◆ Problem details
Format everything from the start of the listing down to the line containing "[x=119, y=217]", both included, as a Markdown table with the columns Row and Line. Give each line a row number and its text, and leave out blank lines.

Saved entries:
*****

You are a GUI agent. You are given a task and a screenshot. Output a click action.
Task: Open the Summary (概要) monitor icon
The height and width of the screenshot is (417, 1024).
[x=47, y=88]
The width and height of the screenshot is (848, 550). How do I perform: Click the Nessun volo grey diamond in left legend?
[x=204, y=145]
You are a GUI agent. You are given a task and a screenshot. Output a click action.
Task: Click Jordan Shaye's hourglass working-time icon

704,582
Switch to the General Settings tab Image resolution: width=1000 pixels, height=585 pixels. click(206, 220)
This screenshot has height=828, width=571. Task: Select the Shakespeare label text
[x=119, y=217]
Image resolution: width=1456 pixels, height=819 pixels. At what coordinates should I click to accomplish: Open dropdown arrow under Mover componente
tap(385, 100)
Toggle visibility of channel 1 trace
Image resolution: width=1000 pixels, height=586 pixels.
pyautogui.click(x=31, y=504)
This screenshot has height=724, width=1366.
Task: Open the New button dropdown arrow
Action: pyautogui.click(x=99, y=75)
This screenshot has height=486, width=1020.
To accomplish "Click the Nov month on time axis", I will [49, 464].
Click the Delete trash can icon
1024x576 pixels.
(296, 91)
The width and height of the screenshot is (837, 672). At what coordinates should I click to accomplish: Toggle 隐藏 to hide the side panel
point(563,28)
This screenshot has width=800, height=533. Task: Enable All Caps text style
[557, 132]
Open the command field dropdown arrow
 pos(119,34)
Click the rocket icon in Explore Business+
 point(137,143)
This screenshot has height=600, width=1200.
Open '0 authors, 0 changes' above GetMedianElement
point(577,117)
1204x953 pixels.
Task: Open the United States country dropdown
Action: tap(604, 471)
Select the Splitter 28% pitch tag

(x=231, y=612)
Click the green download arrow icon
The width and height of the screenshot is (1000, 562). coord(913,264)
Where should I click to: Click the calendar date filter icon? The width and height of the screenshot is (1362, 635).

*****

◆ Right answer
| Row | Line |
|---|---|
| 1 | You are a GUI agent. You are given a task and a screenshot. Output a click action. |
| 2 | Task: Open the Summary (概要) monitor icon |
| 3 | The height and width of the screenshot is (417, 1024). |
| 4 | [x=47, y=88] |
| 5 | The width and height of the screenshot is (848, 550). How do I perform: Click the Nessun volo grey diamond in left legend? |
| 6 | [x=204, y=145] |
| 7 | You are a GUI agent. You are given a task and a screenshot. Output a click action. |
| 8 | Task: Click Jordan Shaye's hourglass working-time icon |
| 9 | 704,582 |
| 10 | Switch to the General Settings tab Image resolution: width=1000 pixels, height=585 pixels. click(206, 220) |
| 11 | This screenshot has height=828, width=571. Task: Select the Shakespeare label text |
| 12 | [x=119, y=217] |